I Am A Pencil
Animated & Directed by: Joe D'Arcy
Synopsis: Freedom of expression is the star of this animated film inspired by those who marched in protest on January 11th, 2015 after the Charlie Hebdo massacre in France.
How long after the Charlie Hebdo massacre did you decide to make this film, and what was it about that particular terrorist incident that inspired you to make a film?
Three days after the Charlie Hebdo murders, over three million people marched in support of freedom of expression. The cartoonists at Charlie Hebdo dedicated their lives to freedom of expression and unfortunately, it was this need to express themselves that cost them their lives. As I watched this unfold from the other side of the world, I was deeply impacted by the passion and resilience of the human spirit. When I saw so many people stand alongside the members of Charlie Hebdo on that day, I felt a surge from deep within and I was compelled to write the story of the pencil, reflecting the expression that exists within us all. What was different in the Charlie Hebdo murders from other acts of terrorism was that this was a direct attack on free expression, based on the misguided premise that expression can be repressed with force.
The credits include the names Joe, Carol, Jazz & Byron D'Arcy. The film is a true family affair, isn't it?
My wife Carol, and my children, Jazz and Byron are each very talented, award winning creatives and I thought it would be great if we could all work together on this project. Fortunately, everyone was available at the same time and agreed to work on the film.
My family often support each other on our individual projects but with 'Je suis un Crayon' (I am a Pencil) we were all able to hold an equal footing in our own respective areas on the same project. It was a truly fulfilling experience to work together with my family and our home was a hub of creativity for the four months that we worked together.

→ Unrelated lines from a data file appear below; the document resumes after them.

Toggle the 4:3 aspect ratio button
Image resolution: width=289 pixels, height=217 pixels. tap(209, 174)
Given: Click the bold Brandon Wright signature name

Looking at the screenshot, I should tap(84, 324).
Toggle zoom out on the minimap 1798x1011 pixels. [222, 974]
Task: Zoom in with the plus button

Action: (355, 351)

Carol has been an artist for over 30 years and so she applied her skills to the drawing, the animation and the supervision of a team of artists. Byron is an accomplished filmmaker and cinematographer with tremendous creative and technical skills. Byron was assistant director on the film and he handled the CGI and color grade. Jazz is a brilliant singer/songwriter and composer. Jazz composed the soundtrack and also wrote and performed the theme song.
The animation style seems similar to free-flow drawing like a sketch. Why did you pick that approach?

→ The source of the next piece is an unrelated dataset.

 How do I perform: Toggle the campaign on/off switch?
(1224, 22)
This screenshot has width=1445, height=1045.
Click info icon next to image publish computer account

The Charlie Hebdo crew dedicated their lives to expression through the use of hand-drawn images and so to honor this, we wanted the film to reflect the hand-drawn approach; this involved over 5000 individual hand-sketched and shaded images.

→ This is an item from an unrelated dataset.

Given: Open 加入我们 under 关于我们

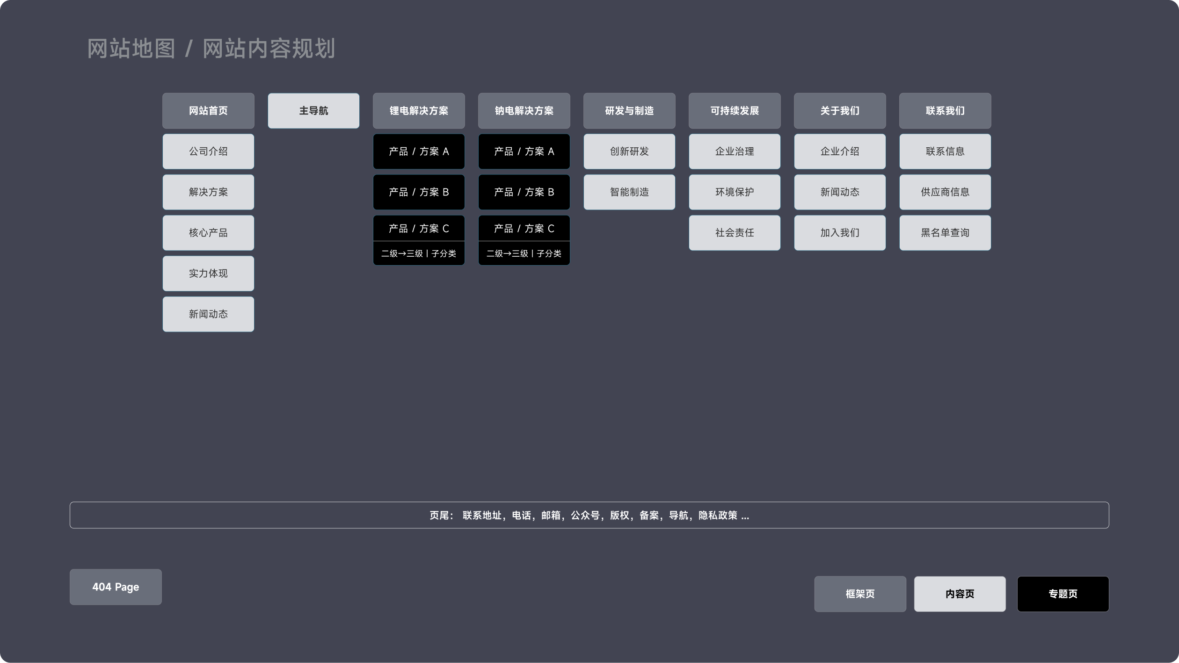Looking at the screenshot, I should (x=840, y=233).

The pen is mightier than the sword. Or so the old saying goes. Is it still true?
Throughout history, both the pen and the sword have competed for space, and as time goes by, the power struggle continues. The surest way to ensure a human being will express themselves is to try and use force to silence them. The pen/pencil remains mightier than the sword, not only because words and images are so effective but more importantly because expression is an innate drive within us and so as people, we must express. Without expression, we cannot live. We are unable to repress our expression, even if we want to. From our earliest existence we have expressed ourselves; on the walls of caves, through contemporary graffiti, and in the most repressed conditions, prisoners have scratched their thoughts and their feelings on the walls built by their captors even when there was no chance of anyone ever reading their words.
What do you want people to take away from this film after viewing it?
Some of us see something beautiful and are inspired to paint a picture or write a song. Others see something humorous and feel the urge to tell a funny story, while some people are driven to express themselves in the face of injustice and hypocrisy. When people watch this film, I would like them to remember something that I imagine deep within, that they already know, and that is, we are all in this world together and irrespective of whether we accept each other, whether we battle it out with each other, we will always express ourselves because as human beings, expression is innate.